■ **What this task involves**: Can you return each of the rows below line for line, unchanged, with the pictures left out?

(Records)
────────────────────────────────────────
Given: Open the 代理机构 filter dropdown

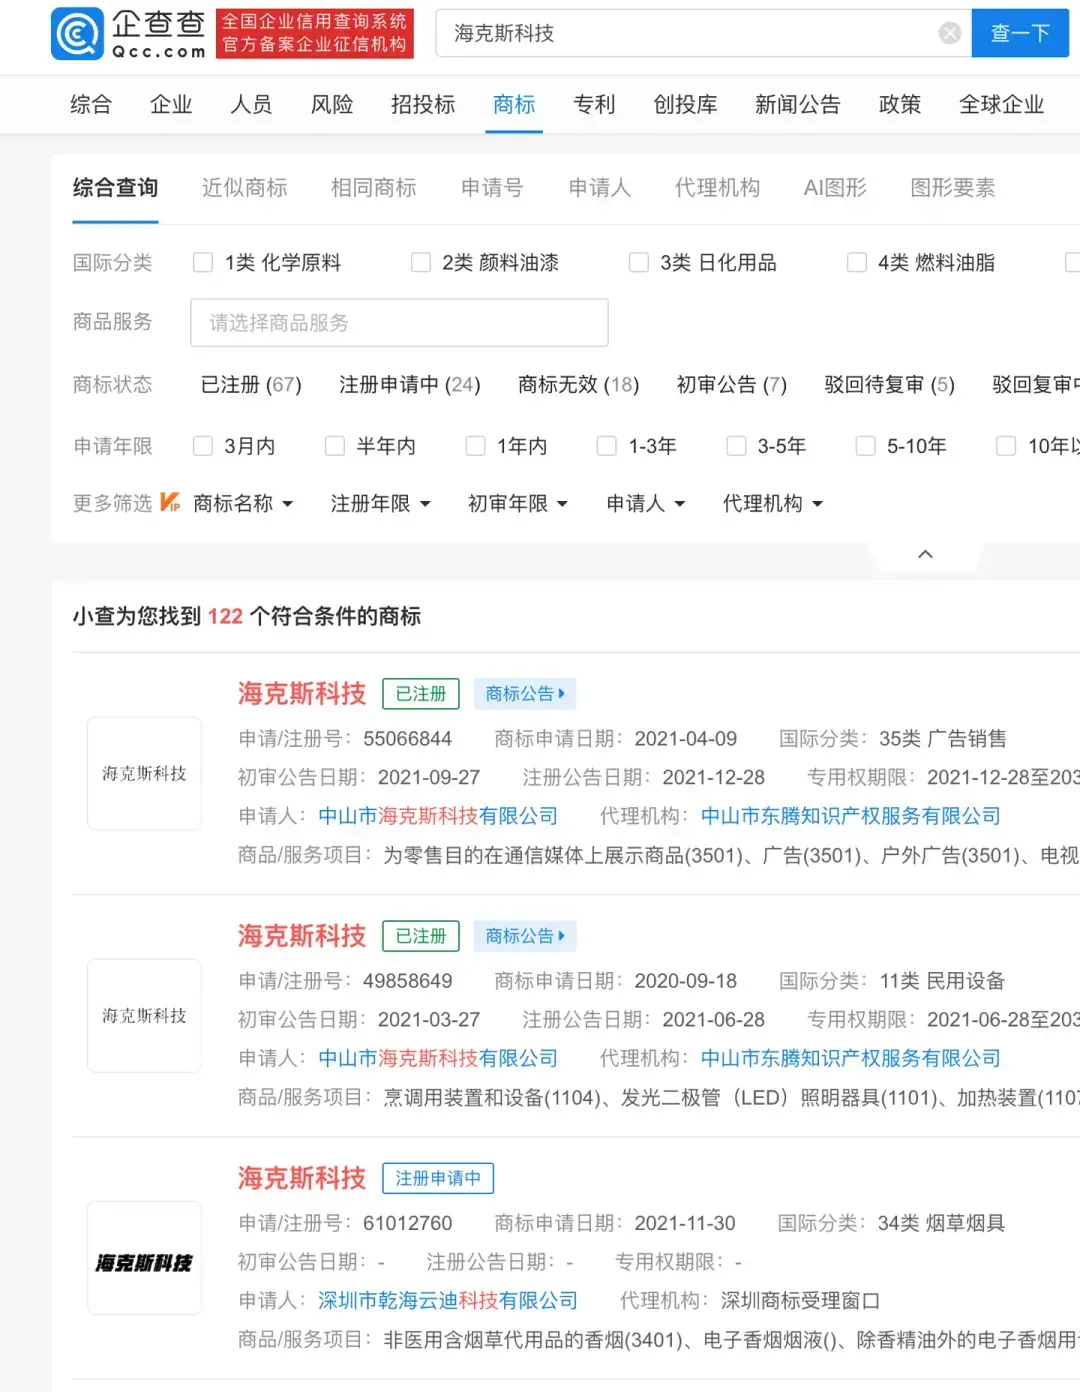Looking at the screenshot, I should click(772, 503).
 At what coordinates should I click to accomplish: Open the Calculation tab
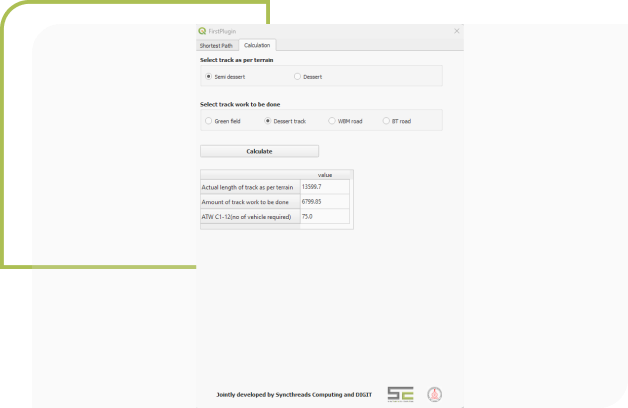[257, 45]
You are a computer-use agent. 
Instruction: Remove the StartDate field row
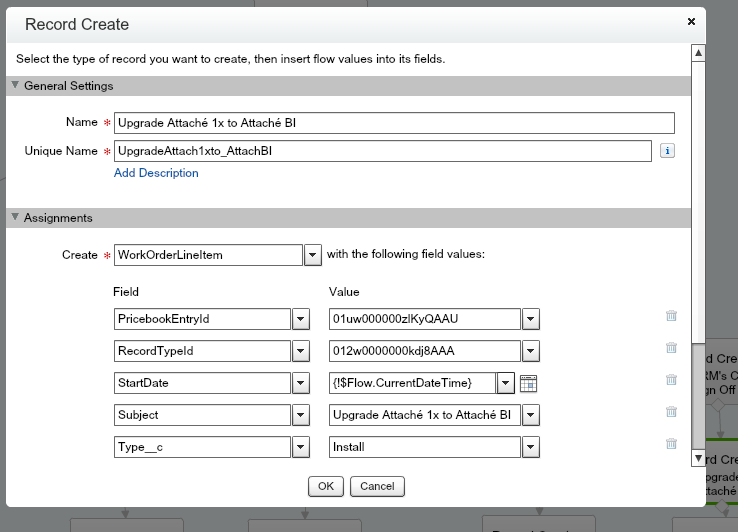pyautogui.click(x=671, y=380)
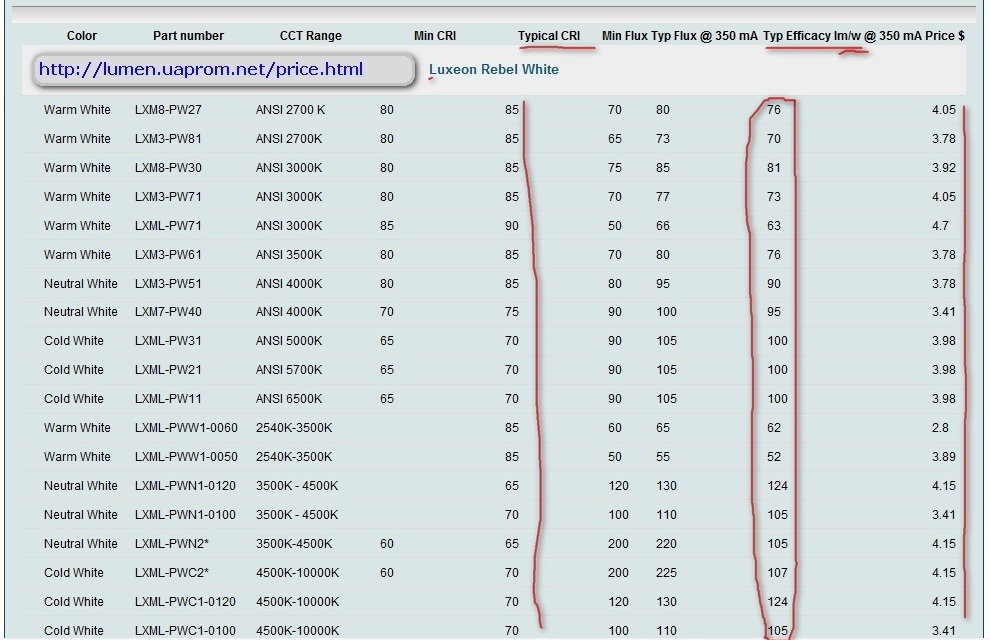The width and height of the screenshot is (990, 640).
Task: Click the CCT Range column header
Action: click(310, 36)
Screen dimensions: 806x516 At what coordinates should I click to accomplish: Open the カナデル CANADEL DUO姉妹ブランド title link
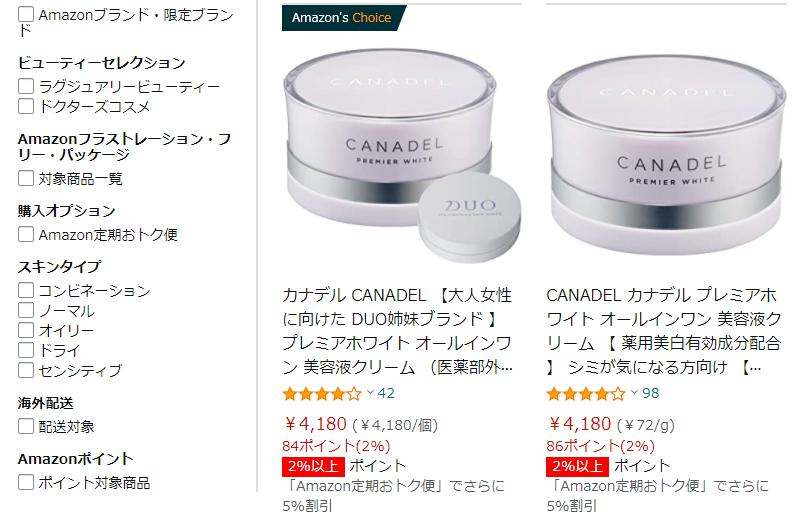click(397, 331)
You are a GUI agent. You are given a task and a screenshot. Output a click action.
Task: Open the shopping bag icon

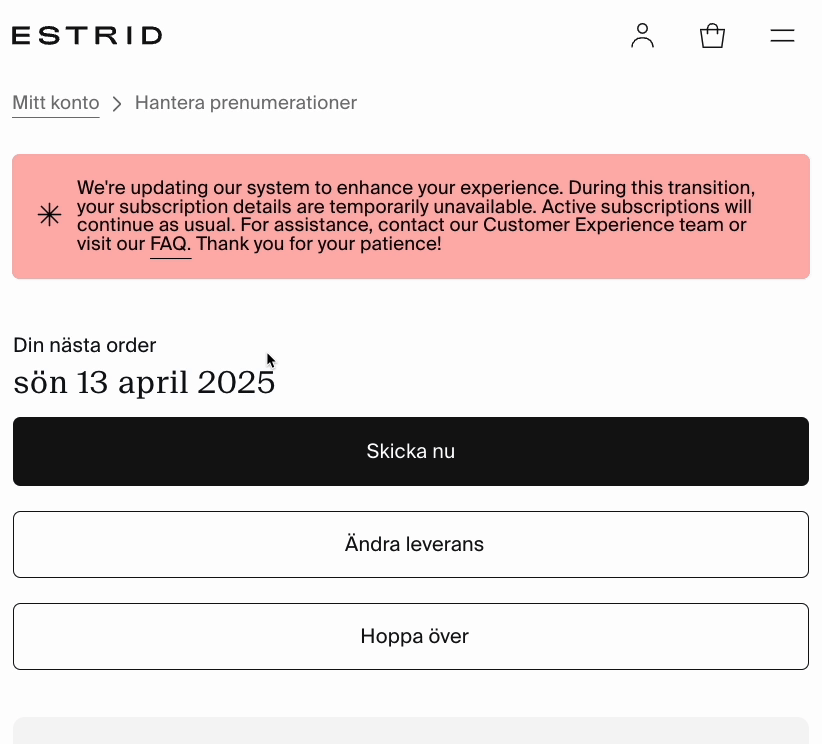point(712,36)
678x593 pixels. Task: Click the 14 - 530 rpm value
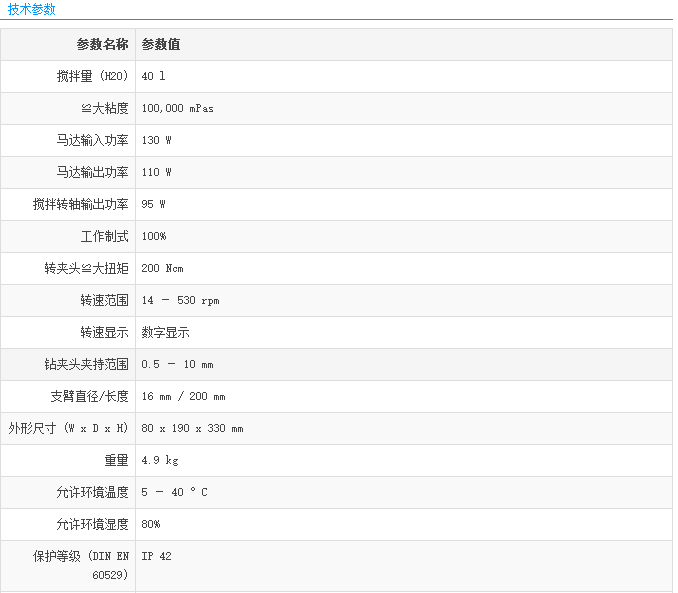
────────────────────────────────────────
■ **Solution to the problem**:
Given: Open the 代理机构 filter dropdown

Looking at the screenshot, I should click(772, 503).
 At what coordinates should I click to accomplish: Open the Calculation tab
[257, 45]
You are a computer-use agent. 
Instruction: Remove the StartDate field row
pyautogui.click(x=671, y=380)
The width and height of the screenshot is (990, 640).
Task: Click the CCT Range column header
Action: click(310, 36)
Screen dimensions: 806x516 At what coordinates should I click to accomplish: Open the カナデル CANADEL DUO姉妹ブランド title link
click(397, 331)
You are a GUI agent. You are given a task and a screenshot. Output a click action.
Task: Open the shopping bag icon

point(712,36)
678x593 pixels. Task: Click the 14 - 530 rpm value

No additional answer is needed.